:: EXERCISE DETAILS ::
Line by line, copy the data below exactly.
═════ RECORD EXCERPTS
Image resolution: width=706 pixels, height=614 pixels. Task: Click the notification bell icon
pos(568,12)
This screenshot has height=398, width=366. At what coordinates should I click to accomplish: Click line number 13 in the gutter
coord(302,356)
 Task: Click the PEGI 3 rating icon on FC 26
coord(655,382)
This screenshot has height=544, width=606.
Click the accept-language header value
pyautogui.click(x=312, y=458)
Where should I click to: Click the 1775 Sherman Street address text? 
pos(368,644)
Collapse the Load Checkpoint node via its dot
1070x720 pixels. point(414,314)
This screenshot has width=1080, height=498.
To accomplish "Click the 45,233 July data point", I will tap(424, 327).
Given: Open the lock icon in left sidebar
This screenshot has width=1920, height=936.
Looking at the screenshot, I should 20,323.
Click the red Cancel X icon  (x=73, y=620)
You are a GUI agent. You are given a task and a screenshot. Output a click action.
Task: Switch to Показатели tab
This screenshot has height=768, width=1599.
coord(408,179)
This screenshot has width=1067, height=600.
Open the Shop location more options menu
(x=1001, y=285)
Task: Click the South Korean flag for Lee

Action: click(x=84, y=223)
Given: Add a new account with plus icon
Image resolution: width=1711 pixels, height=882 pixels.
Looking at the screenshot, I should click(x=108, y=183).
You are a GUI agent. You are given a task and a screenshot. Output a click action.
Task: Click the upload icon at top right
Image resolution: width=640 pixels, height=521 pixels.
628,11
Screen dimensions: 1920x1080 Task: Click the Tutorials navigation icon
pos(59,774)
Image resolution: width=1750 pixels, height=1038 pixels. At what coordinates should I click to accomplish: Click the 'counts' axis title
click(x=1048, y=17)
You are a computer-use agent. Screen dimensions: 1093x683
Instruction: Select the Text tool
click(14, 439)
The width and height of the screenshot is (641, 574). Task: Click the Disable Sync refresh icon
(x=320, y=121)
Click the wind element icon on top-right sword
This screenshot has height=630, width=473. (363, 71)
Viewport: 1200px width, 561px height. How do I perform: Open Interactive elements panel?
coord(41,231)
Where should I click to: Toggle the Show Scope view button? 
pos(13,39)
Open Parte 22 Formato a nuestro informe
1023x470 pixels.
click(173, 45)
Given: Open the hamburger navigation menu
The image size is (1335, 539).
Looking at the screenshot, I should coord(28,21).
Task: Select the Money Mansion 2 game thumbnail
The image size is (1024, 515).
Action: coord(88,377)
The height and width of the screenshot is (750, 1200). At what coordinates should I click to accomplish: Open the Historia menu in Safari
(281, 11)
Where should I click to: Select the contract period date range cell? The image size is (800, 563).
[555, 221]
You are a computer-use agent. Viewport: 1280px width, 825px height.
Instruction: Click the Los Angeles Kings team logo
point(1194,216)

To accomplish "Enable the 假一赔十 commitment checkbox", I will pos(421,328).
══════════
:: FINISHED EXERCISE ::
Image resolution: width=706 pixels, height=614 pixels. Task: Click the notification bell icon
pos(568,12)
This screenshot has height=398, width=366. At what coordinates should I click to accomplish: Click line number 13 in the gutter
coord(302,356)
 Task: Click the PEGI 3 rating icon on FC 26
coord(655,382)
This screenshot has height=544, width=606.
Click the accept-language header value
pyautogui.click(x=312, y=458)
Where should I click to: Click the 1775 Sherman Street address text? 
pos(368,644)
Collapse the Load Checkpoint node via its dot
1070x720 pixels. point(414,314)
This screenshot has width=1080, height=498.
To accomplish "Click the 45,233 July data point", I will tap(424, 327).
Given: Open the lock icon in left sidebar
This screenshot has width=1920, height=936.
Looking at the screenshot, I should 20,323.
Click the red Cancel X icon  (x=73, y=620)
You are a GUI agent. You are given a task and a screenshot. Output a click action.
Task: Switch to Показатели tab
This screenshot has height=768, width=1599.
coord(408,179)
This screenshot has width=1067, height=600.
Open the Shop location more options menu
(x=1001, y=285)
Task: Click the South Korean flag for Lee

Action: click(x=84, y=223)
Given: Add a new account with plus icon
Image resolution: width=1711 pixels, height=882 pixels.
Looking at the screenshot, I should click(x=108, y=183).
You are a GUI agent. You are given a task and a screenshot. Output a click action.
Task: Click the upload icon at top right
Image resolution: width=640 pixels, height=521 pixels.
628,11
Screen dimensions: 1920x1080 Task: Click the Tutorials navigation icon
pos(59,774)
Image resolution: width=1750 pixels, height=1038 pixels. At what coordinates should I click to accomplish: Click the 'counts' axis title
click(x=1048, y=17)
You are a computer-use agent. Screen dimensions: 1093x683
Instruction: Select the Text tool
click(14, 439)
The width and height of the screenshot is (641, 574). Task: Click the Disable Sync refresh icon
(x=320, y=121)
Click the wind element icon on top-right sword
This screenshot has height=630, width=473. (363, 71)
Viewport: 1200px width, 561px height. How do I perform: Open Interactive elements panel?
coord(41,231)
Where should I click to: Toggle the Show Scope view button? 
pos(13,39)
Open Parte 22 Formato a nuestro informe
1023x470 pixels.
click(173, 45)
Given: Open the hamburger navigation menu
The image size is (1335, 539).
Looking at the screenshot, I should coord(28,21).
Task: Select the Money Mansion 2 game thumbnail
The image size is (1024, 515).
Action: coord(88,377)
The height and width of the screenshot is (750, 1200). At what coordinates should I click to accomplish: Open the Historia menu in Safari
(281, 11)
Where should I click to: Select the contract period date range cell? The image size is (800, 563).
[555, 221]
You are a computer-use agent. Viewport: 1280px width, 825px height.
Instruction: Click the Los Angeles Kings team logo
point(1194,216)

To accomplish "Enable the 假一赔十 commitment checkbox", I will pos(421,328).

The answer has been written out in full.